明治大学文学部教授の齋藤孝さんによる、本書『本をサクサク読む技術』は、読書にまつわる悩みの数々に焦点を当てた一冊。長編小説や難解な本を読破するためのコツや、本を選ぶ際のポイントをはじめ、そのタイトルが示すように、どんなジャンルの本であれ「サクサク読む技術」をわかりやすく教えてくれます。
そもそも何をもって本を「読んだ」とするか。このひとつの基準として齋藤さんは、本の内容を人に話せるか否かという点を挙げます。
相手に本の内容を紹介するためには、自分なりに本の内容を咀嚼し、自らの言葉にするという変換作業を行わなければならないため、記憶の定着にも繋がるのだといいます。つまり、内容を話すことさえできれば、たとえ最後まで読み通さなくても大丈夫。全体のうち2〜3割を読むだけでも、「より吸収度の高い、濃い読み方」ができているとのこと。
そして、この読み方を実践するには、適したタイミングと場所があるといいます。それは「本を買った直後に入る喫茶店」。その理由について齋藤さんは、次のように述べています。
「『読みたい』というモチベーションがもっとも高まるのは、その本を買った直後のはずです。
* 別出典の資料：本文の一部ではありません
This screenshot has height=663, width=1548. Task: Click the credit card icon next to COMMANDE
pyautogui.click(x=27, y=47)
そのチャンスを逃す手はありません。(中略)それはちょうど、穫った魚を新鮮なうちに捌くような感覚です。本は腐りはしませんが、買ったまま放置する、いわゆる『積ん読』は危険です。いつしか『読みたい』というモチベーションも消え、やがて書棚の奥に収まり、買ったことすら忘れてしまうかもしれません」(本書より)
喫茶店に入ったならば、1冊につき20分と時間を限定し、パラパラとページをめくりながら、大体どんなことが書いてあるのかを把握。おもしろそうな部分に目星をつけて読み、内容を人に説明できる状態にまですることが大事なのだそうです。
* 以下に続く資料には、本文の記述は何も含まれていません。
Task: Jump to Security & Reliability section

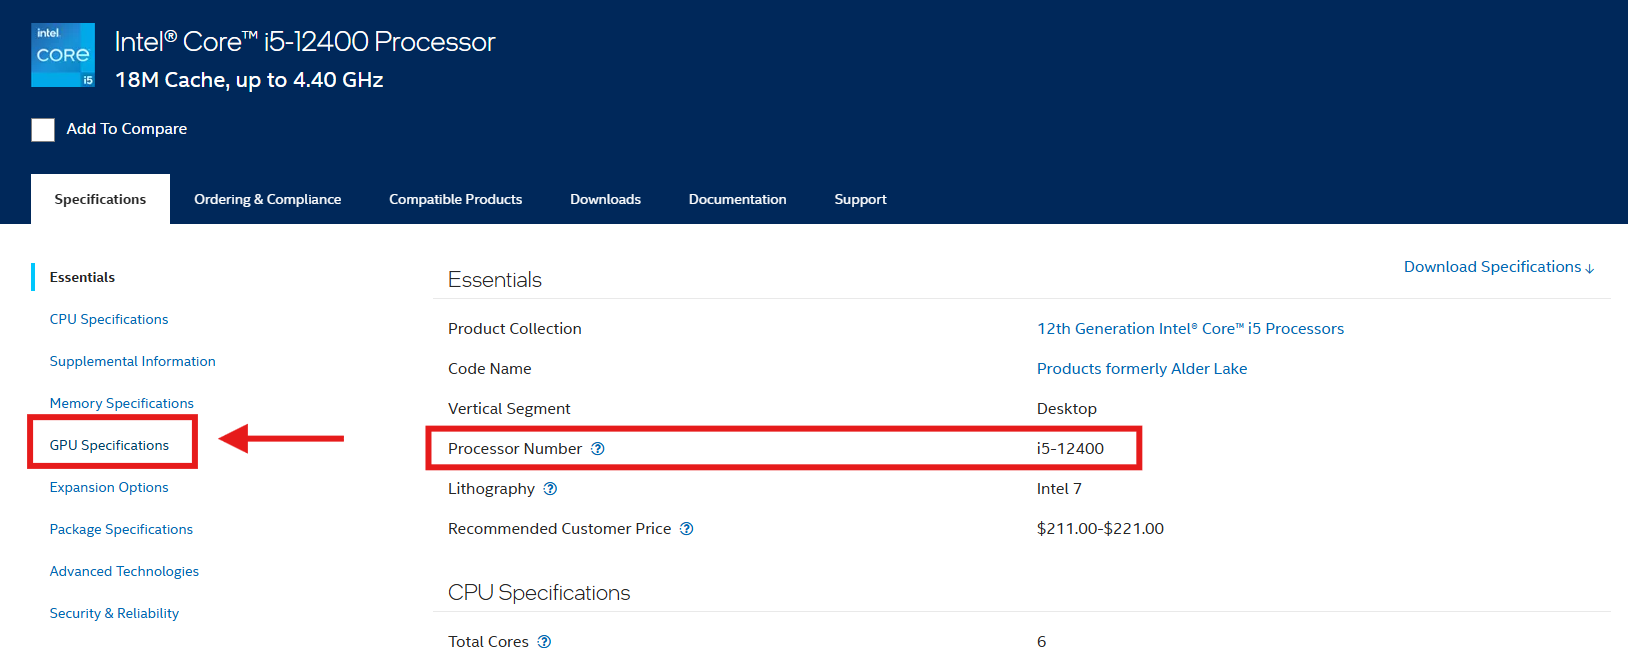Action: tap(114, 613)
また読む際に重要なのは、線を引いたりキースレーズを囲んだりと、どんどん書き込んで本を徹底的に汚すこと。本をきれいに保存しようとせずに、自分の読んだ跡を刻んでいくことにより、吸収度は高まるのだそうです。
読書の秋。さまざまな本を楽しむためにも、まずは本書を「読む」ことからはじめてみてはいかがでしょうか。